- TASK INSTRUCTIONS
From the first line to the last, write out the records below exactly as they appear.

*** Opening RECORDS FOR PROCESSING ***

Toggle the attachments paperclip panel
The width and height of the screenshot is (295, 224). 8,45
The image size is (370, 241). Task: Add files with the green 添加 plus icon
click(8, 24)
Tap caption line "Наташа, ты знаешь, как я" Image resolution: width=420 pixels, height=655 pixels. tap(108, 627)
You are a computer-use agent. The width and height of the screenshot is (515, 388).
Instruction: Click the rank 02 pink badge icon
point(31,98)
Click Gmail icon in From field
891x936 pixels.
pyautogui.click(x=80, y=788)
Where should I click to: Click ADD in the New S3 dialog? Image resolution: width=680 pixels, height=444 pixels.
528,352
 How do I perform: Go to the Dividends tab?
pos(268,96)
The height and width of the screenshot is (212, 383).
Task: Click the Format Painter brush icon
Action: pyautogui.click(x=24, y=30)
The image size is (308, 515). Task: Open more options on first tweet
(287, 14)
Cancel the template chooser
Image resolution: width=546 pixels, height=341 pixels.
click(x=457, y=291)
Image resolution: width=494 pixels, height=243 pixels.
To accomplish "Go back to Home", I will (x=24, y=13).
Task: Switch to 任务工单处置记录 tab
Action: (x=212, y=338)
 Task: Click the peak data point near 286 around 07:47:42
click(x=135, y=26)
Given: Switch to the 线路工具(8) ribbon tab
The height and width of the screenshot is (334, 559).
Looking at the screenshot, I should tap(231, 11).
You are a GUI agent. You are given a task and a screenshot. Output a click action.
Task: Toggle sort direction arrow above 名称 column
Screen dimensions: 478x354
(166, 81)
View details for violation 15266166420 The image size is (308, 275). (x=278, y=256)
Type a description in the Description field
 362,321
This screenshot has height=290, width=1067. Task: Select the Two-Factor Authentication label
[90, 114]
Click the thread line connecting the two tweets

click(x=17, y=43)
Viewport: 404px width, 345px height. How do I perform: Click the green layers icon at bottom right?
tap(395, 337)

*** Closing RECORDS FOR PROCESSING ***

- WRITTEN ANSWER
Toggle the attachments paperclip panel
The width and height of the screenshot is (295, 224). 8,45
The image size is (370, 241). Task: Add files with the green 添加 plus icon
click(8, 24)
Tap caption line "Наташа, ты знаешь, как я" Image resolution: width=420 pixels, height=655 pixels. tap(108, 627)
You are a computer-use agent. The width and height of the screenshot is (515, 388).
Instruction: Click the rank 02 pink badge icon
point(31,98)
Click Gmail icon in From field
891x936 pixels.
pyautogui.click(x=80, y=788)
Where should I click to: Click ADD in the New S3 dialog? Image resolution: width=680 pixels, height=444 pixels.
528,352
 How do I perform: Go to the Dividends tab?
pos(268,96)
The height and width of the screenshot is (212, 383).
Task: Click the Format Painter brush icon
Action: pyautogui.click(x=24, y=30)
The image size is (308, 515). Task: Open more options on first tweet
(287, 14)
Cancel the template chooser
Image resolution: width=546 pixels, height=341 pixels.
click(x=457, y=291)
Image resolution: width=494 pixels, height=243 pixels.
To accomplish "Go back to Home", I will (x=24, y=13).
Task: Switch to 任务工单处置记录 tab
Action: (x=212, y=338)
 Task: Click the peak data point near 286 around 07:47:42
click(x=135, y=26)
Given: Switch to the 线路工具(8) ribbon tab
The height and width of the screenshot is (334, 559).
Looking at the screenshot, I should tap(231, 11).
You are a GUI agent. You are given a task and a screenshot. Output a click action.
Task: Toggle sort direction arrow above 名称 column
Screen dimensions: 478x354
(166, 81)
View details for violation 15266166420 The image size is (308, 275). (x=278, y=256)
Type a description in the Description field
 362,321
This screenshot has height=290, width=1067. Task: Select the Two-Factor Authentication label
[90, 114]
Click the thread line connecting the two tweets

click(x=17, y=43)
Viewport: 404px width, 345px height. How do I perform: Click the green layers icon at bottom right?
tap(395, 337)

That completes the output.